Simple local transcribe (slt) is a CLI tool to transcribe videos / audios to Russian language.
Tool requires python3.11, you can install it using pyenv for example.
The tool requires additional models from huggingface: https://huggingface.co/pyannote/segmentation-3.0 . So you should get access to these models, create huggingface token and export it as environment variable:
export HF_TOKEN=<hf-token-here>
Download pyannote/segmentation-3.0 model by hands and put it to $HOME/.cache/huggingface/hub/models--pyannote--segmentation-3.0/snapshots/e66f3d3b9eb0873085418a7b813d3b369bf160bb/
To install tool:
- Clone repository from github:
git clone git@github.com:qaohv/simple-local-transcriber.git - Install it with pip:
cd simple-local-transcriber && pip install -e .
slt provides four commands:
Usage: slt [OPTIONS] COMMAND [ARGS]...
Options:
--help Show this message and exit.
Commands:
download
extract-audio
ru-transcribe
ru-video-transcribe
Details about each of them you can find below.
slt ru-video-transcribe "url-to-video"
Command to transcribe youtube video, it contains following steps:
1. Downloading video from youtube and save to disk.
2. Extract audio from saved video.
3. Transcribe saved audio and print it to standard output.
Example:
```
slt ru-video-transcribe https://www.youtube.com/watch?v=xuYMkaNo_gI
```
As result, transcription in following format will be printed in console:
[timestamp_start1 - timestamp_finish1]: some text 1
[timestamp_start2 - timestamp_finish2]: some text 2
slt download "url-to-video"
Command to download video from youtube and save it on a disk.
Example:
```
slt download https://www.youtube.com/watch?v=xuYMkaNo_gI
```
As result video with name `downloaded_video.webm` will be saved on a disk.
slt extract-audio "path-to-video"
Command to extract audio from youtube video and save it on a disk.
Example:
```
slt extract-audio downloaded_video.webm
```
As result audio with name `downloaded_video.wav` will be saved on a disk.
slt ru-transcribe "path-to-audio"
Command to transcribe audio and print text to standard output.
Example:
```
slt ru-transcribe downloaded_video.wav
```
As result, transcription in following format will be printed in console:
[timestamp_start1 - timestamp_finish1]: some text 1
[timestamp_start2 - timestamp_finish2]: some text 2
As you may have noticed the first command is a sequential call to the next three.

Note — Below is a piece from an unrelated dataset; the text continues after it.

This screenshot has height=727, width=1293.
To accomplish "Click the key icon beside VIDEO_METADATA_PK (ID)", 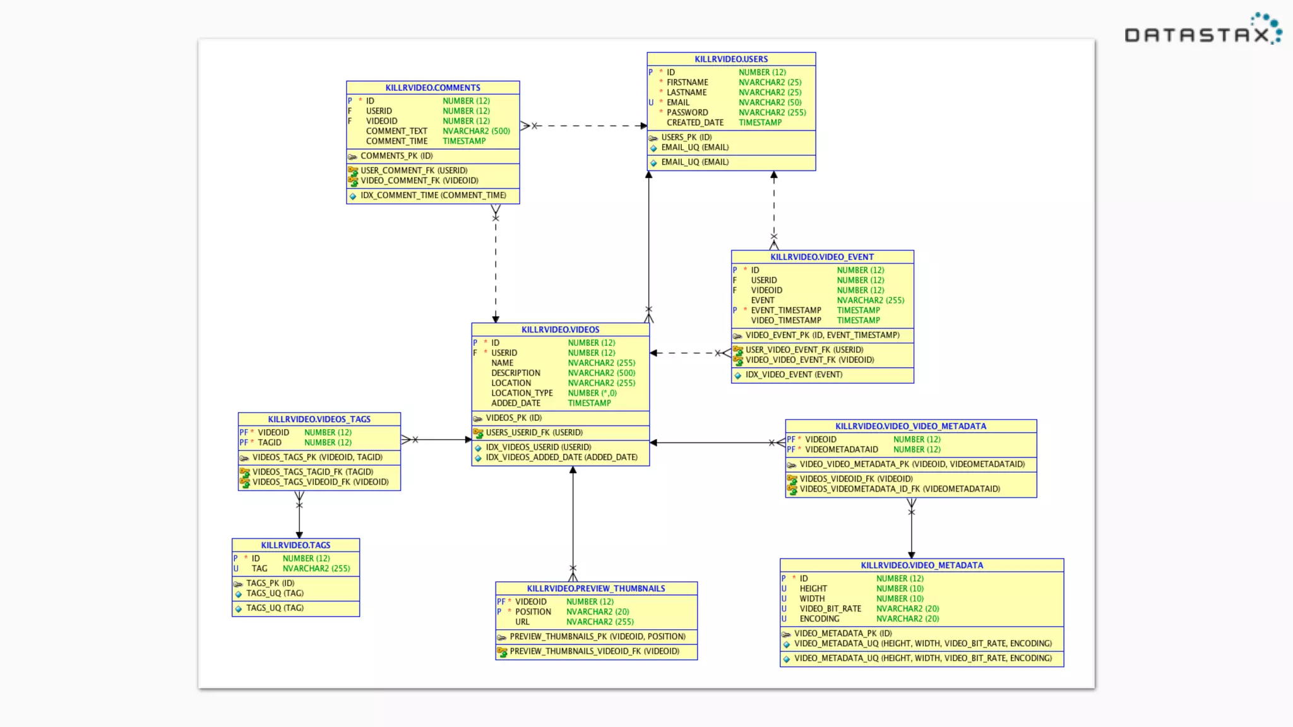I will point(786,634).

The tool provides audio extraction and transcribing functionality in case the user already has a video/audio file on the system.
Usefull tip:
You can save transcribtion of audio to text file with printint to stdout using tee command, for example:
slt <audio-file> | tee <text-file>
For speech-to-text GigaAM-E2E-RNNT model are used.
You can change model via env variable SLT_STT_MODEL, possible options: v3_e2e_rnnt, v3_e2e_ctc, v3_rnnt, v3_ctc.
Also, as mentioned above, https://huggingface.co/pyannote/segmentation-3.0 model is used for long audio recognition.
All models are running locally, so, if you trust hf/salute-developers models you may transcribe sensitive information.